## [REQUIREMENT]
Whenever the string "agent" turns up in a line of the data below, copy that line.

## [INPUT DATA]
• • •
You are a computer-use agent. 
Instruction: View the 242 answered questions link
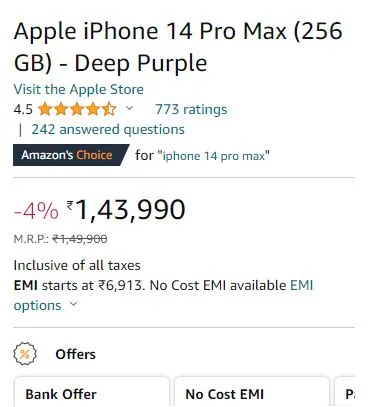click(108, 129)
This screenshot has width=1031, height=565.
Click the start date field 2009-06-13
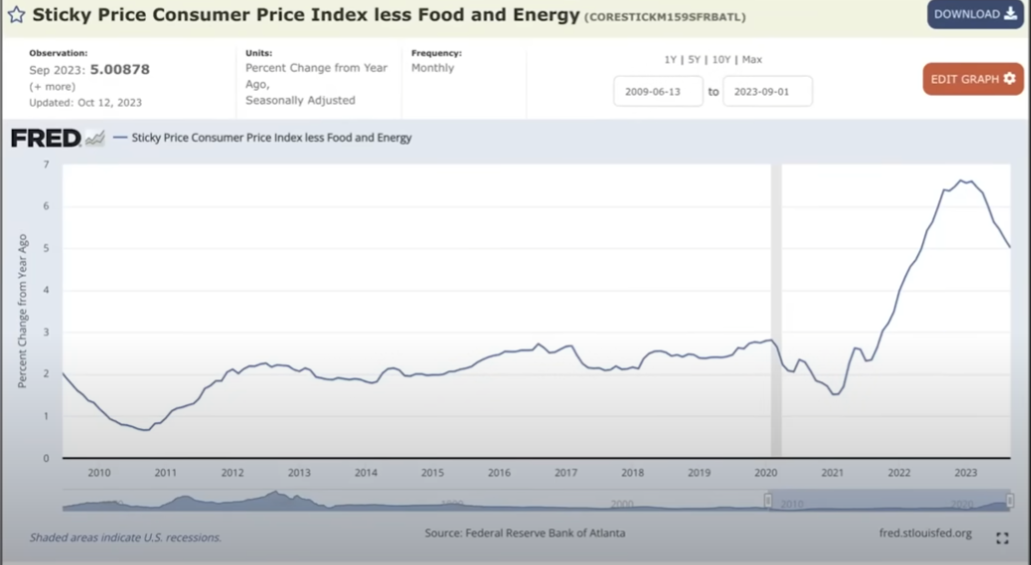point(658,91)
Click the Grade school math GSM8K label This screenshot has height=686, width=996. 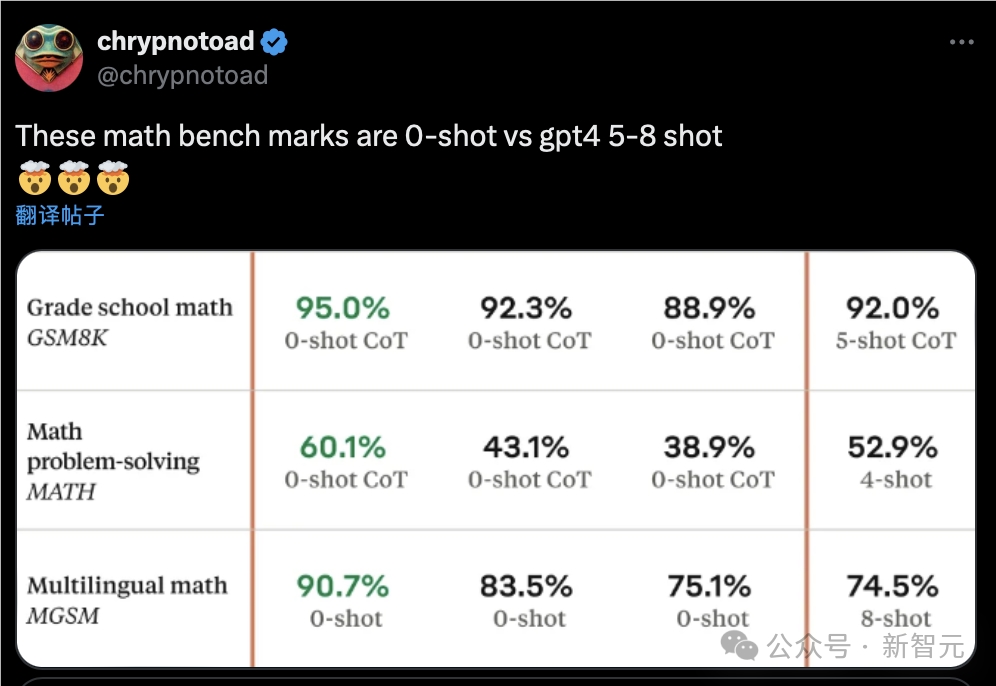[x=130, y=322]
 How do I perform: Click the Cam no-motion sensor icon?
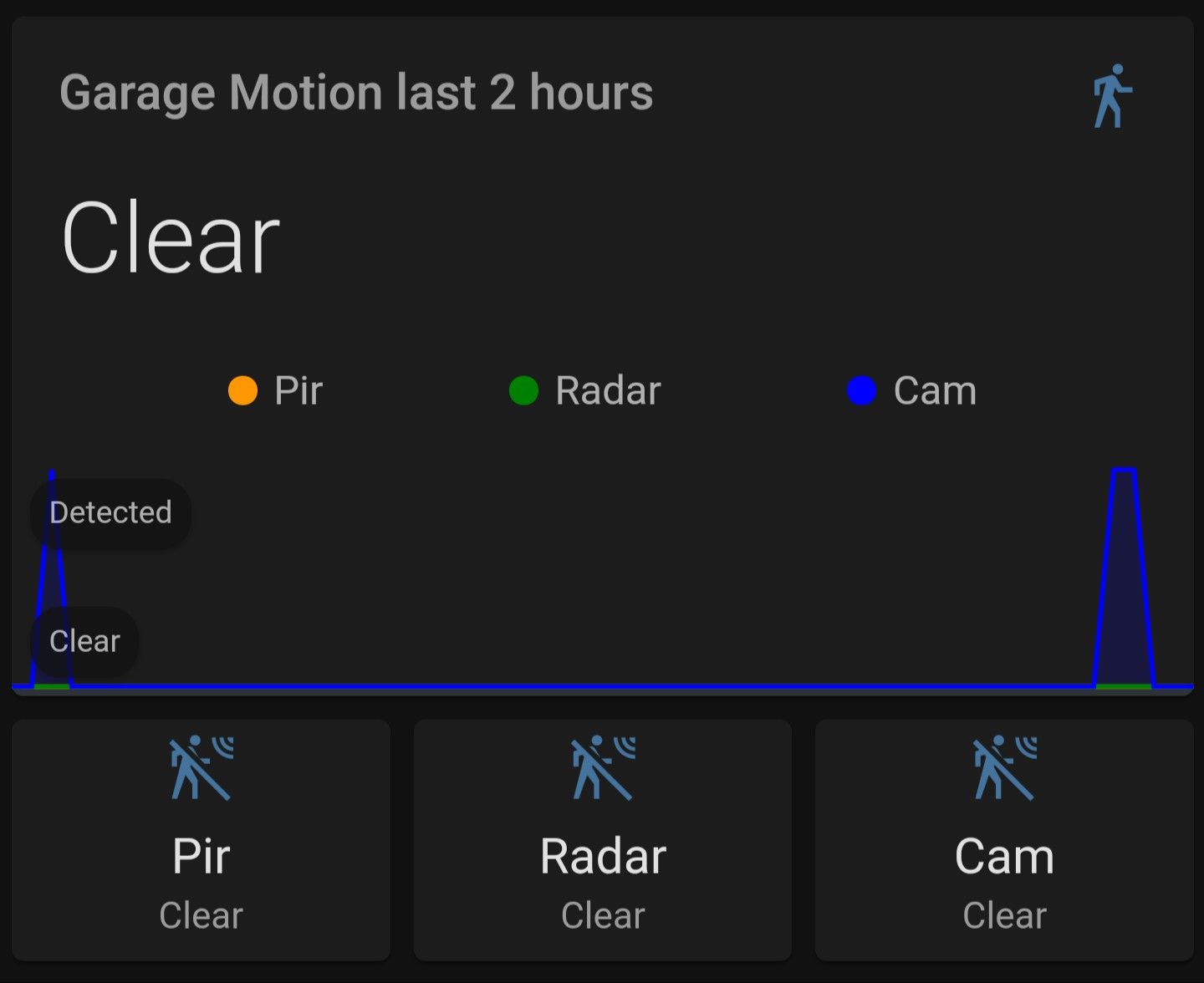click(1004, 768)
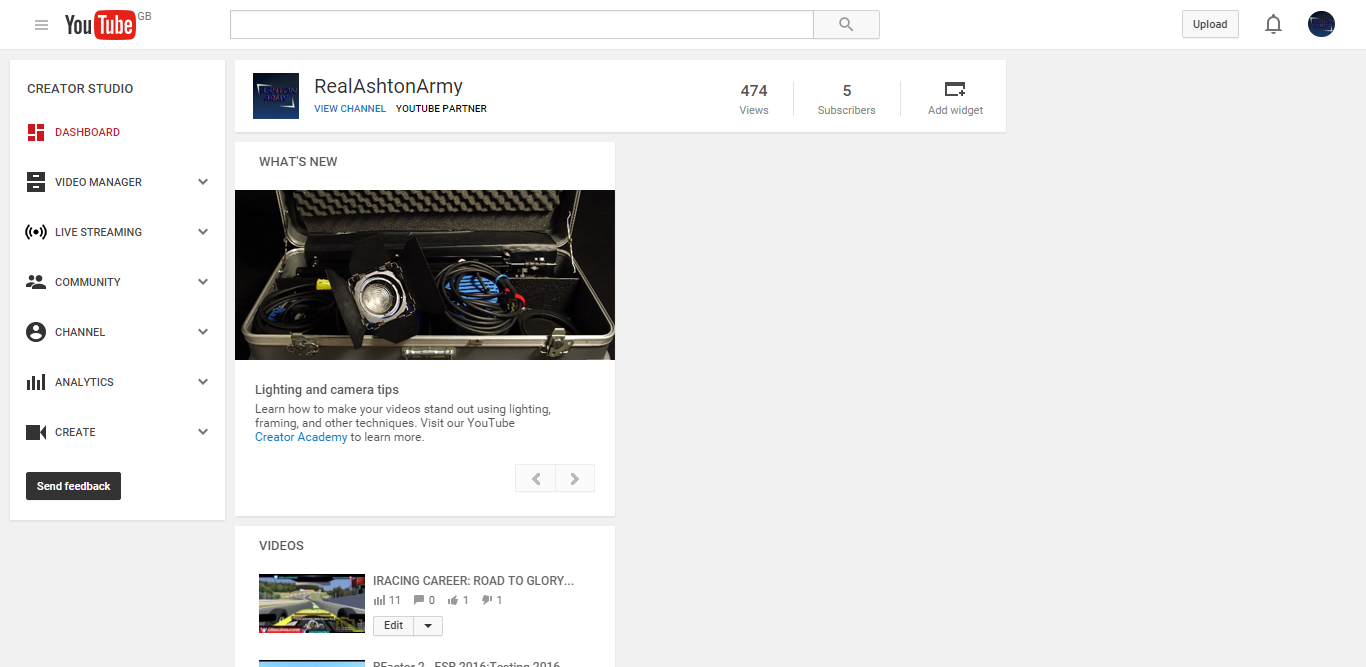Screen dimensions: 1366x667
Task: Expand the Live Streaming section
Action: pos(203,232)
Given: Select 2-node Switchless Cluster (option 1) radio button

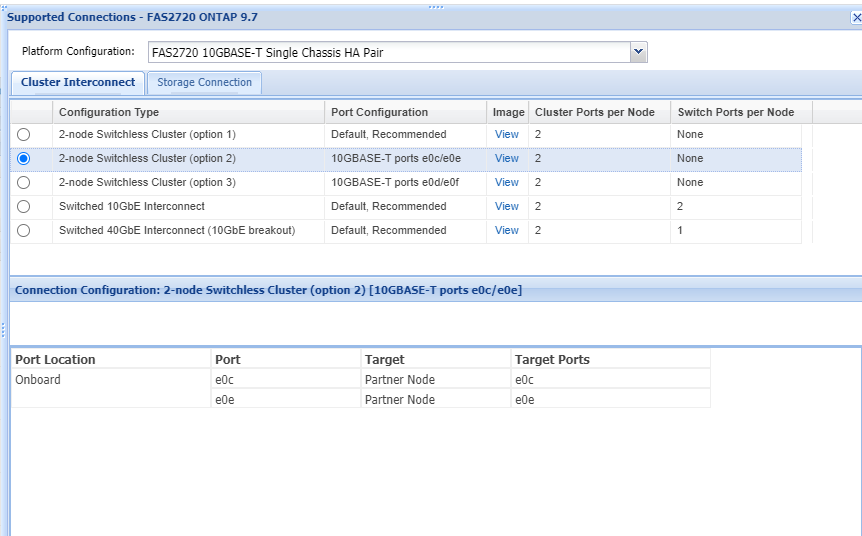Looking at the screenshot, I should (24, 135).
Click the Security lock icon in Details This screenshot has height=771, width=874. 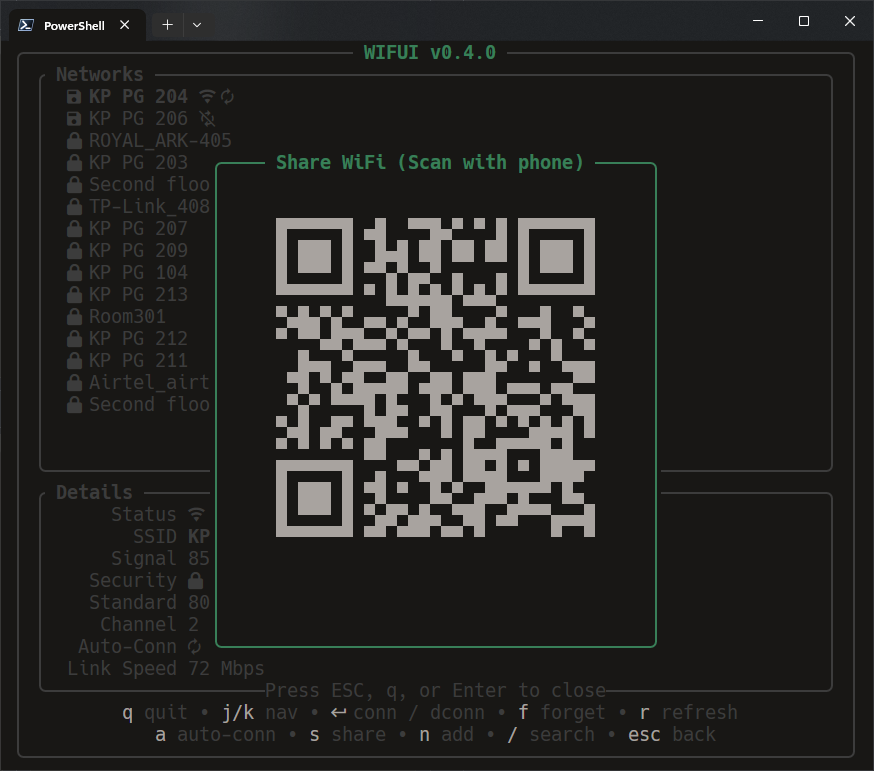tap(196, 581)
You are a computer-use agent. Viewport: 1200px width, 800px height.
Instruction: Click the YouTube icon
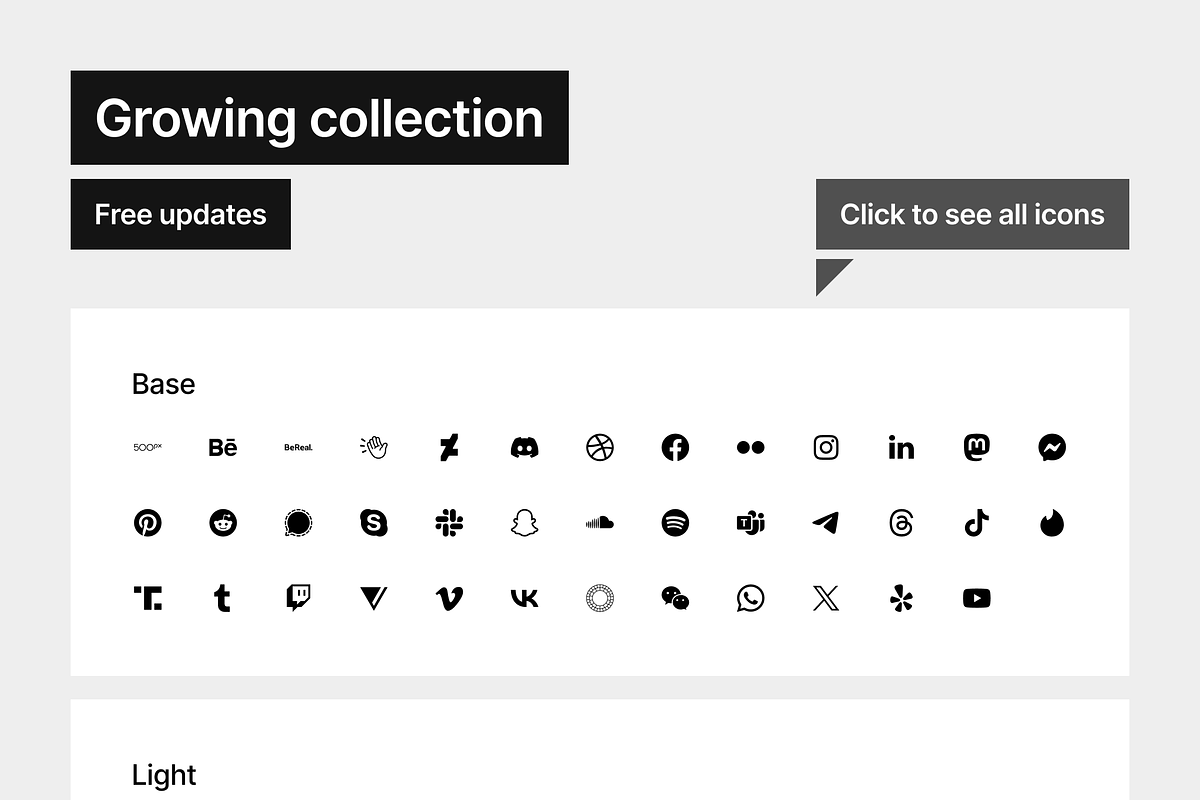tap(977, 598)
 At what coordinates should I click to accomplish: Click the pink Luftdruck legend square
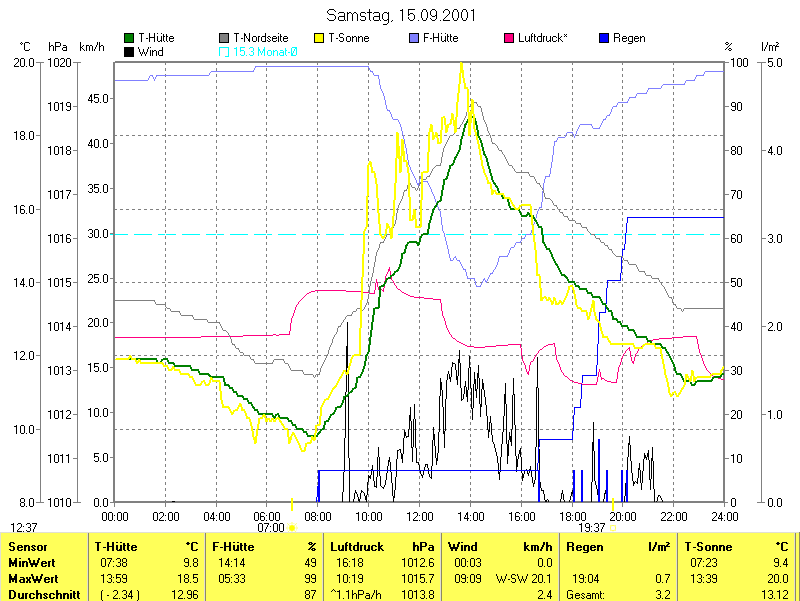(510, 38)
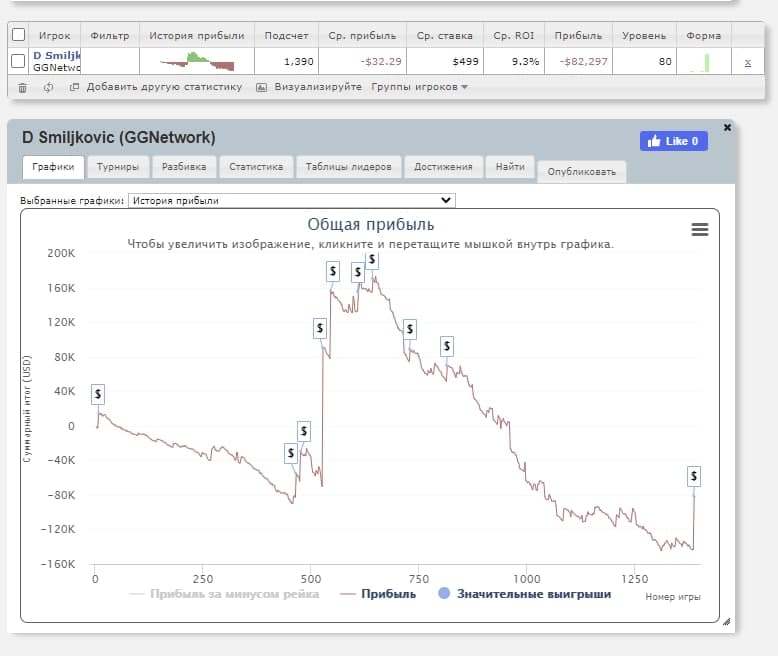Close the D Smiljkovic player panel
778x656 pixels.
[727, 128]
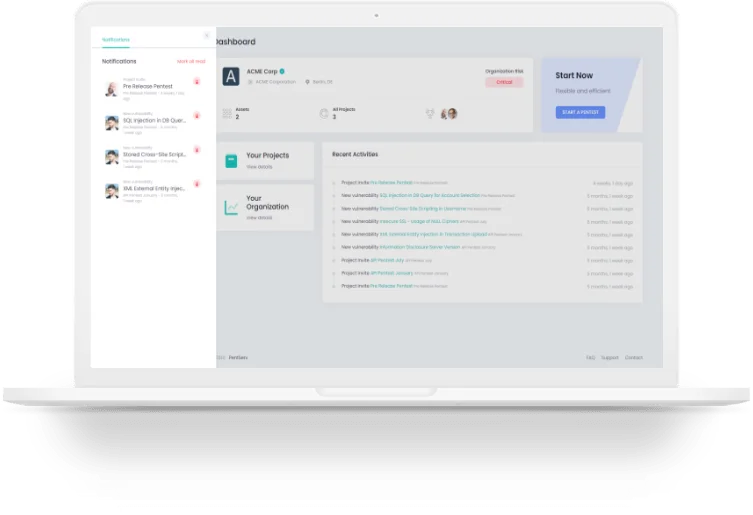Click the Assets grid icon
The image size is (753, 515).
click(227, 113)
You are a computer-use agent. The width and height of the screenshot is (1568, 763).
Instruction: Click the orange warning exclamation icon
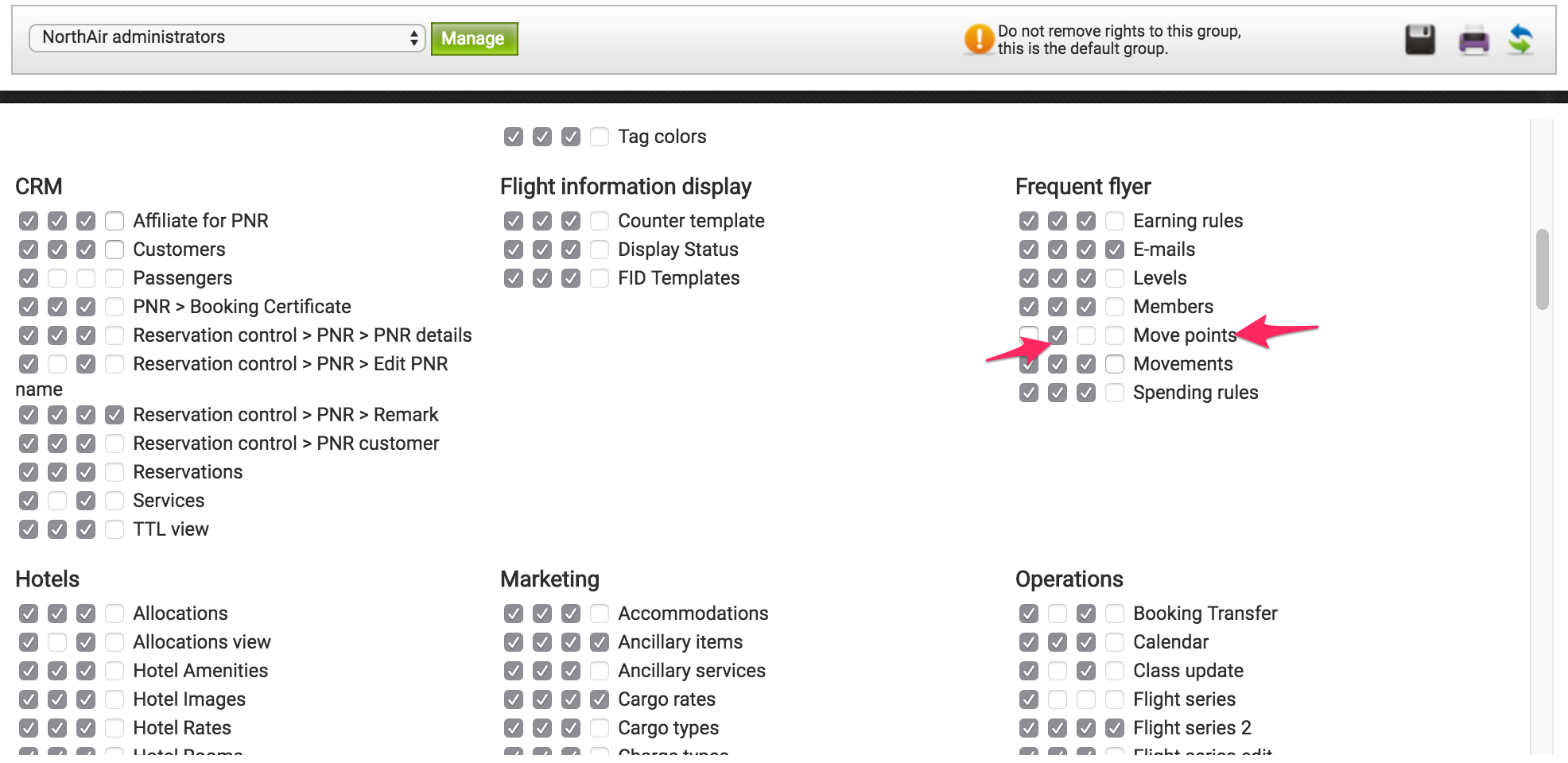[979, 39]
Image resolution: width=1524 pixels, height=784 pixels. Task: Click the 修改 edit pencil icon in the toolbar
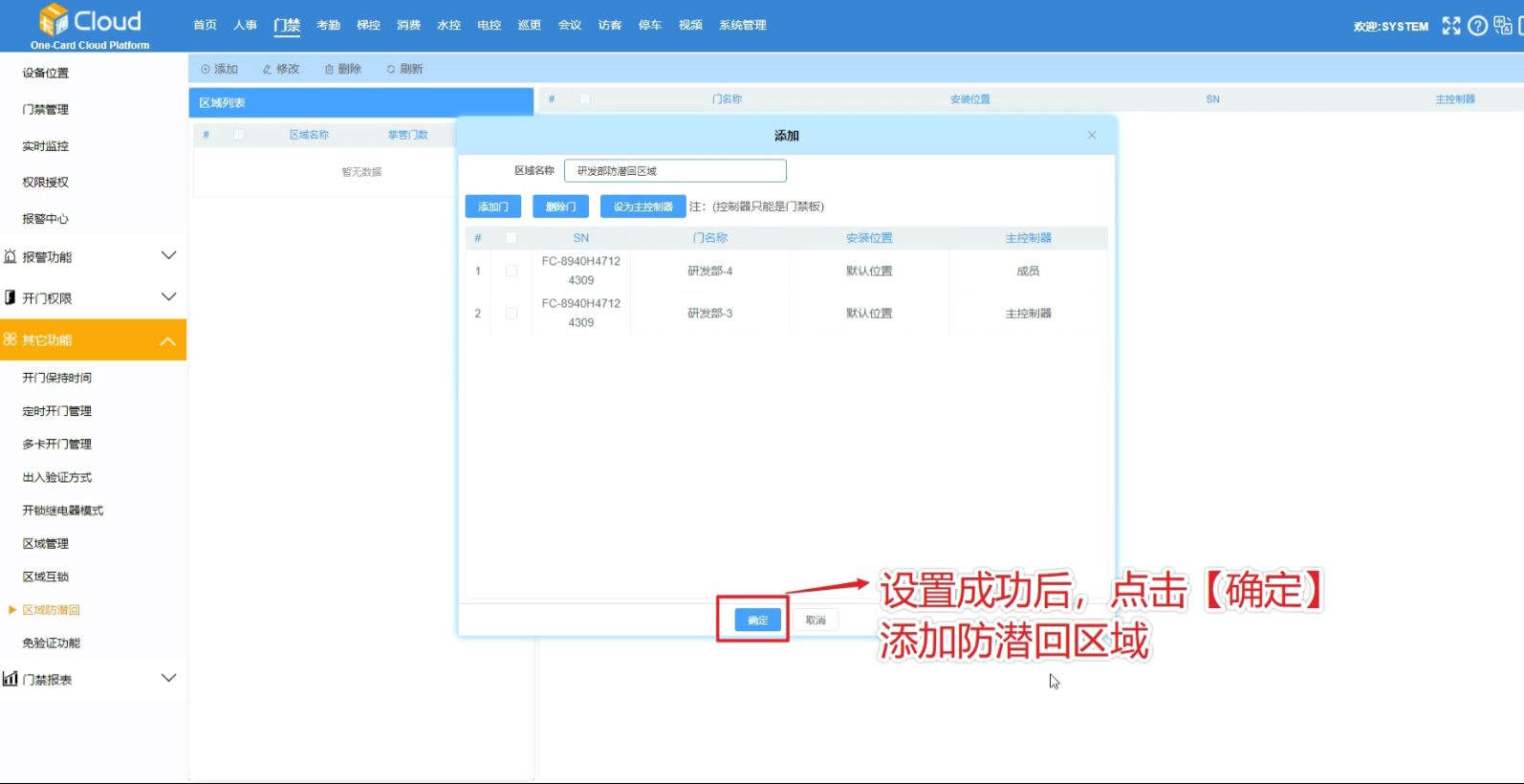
• • •
## [RESPONSE TO THIS TASK]
You are a computer-use agent. 
You are a computer-use agent. Viewport: 1200px width, 800px height.
You are a computer-use agent. The width and height of the screenshot is (1568, 763).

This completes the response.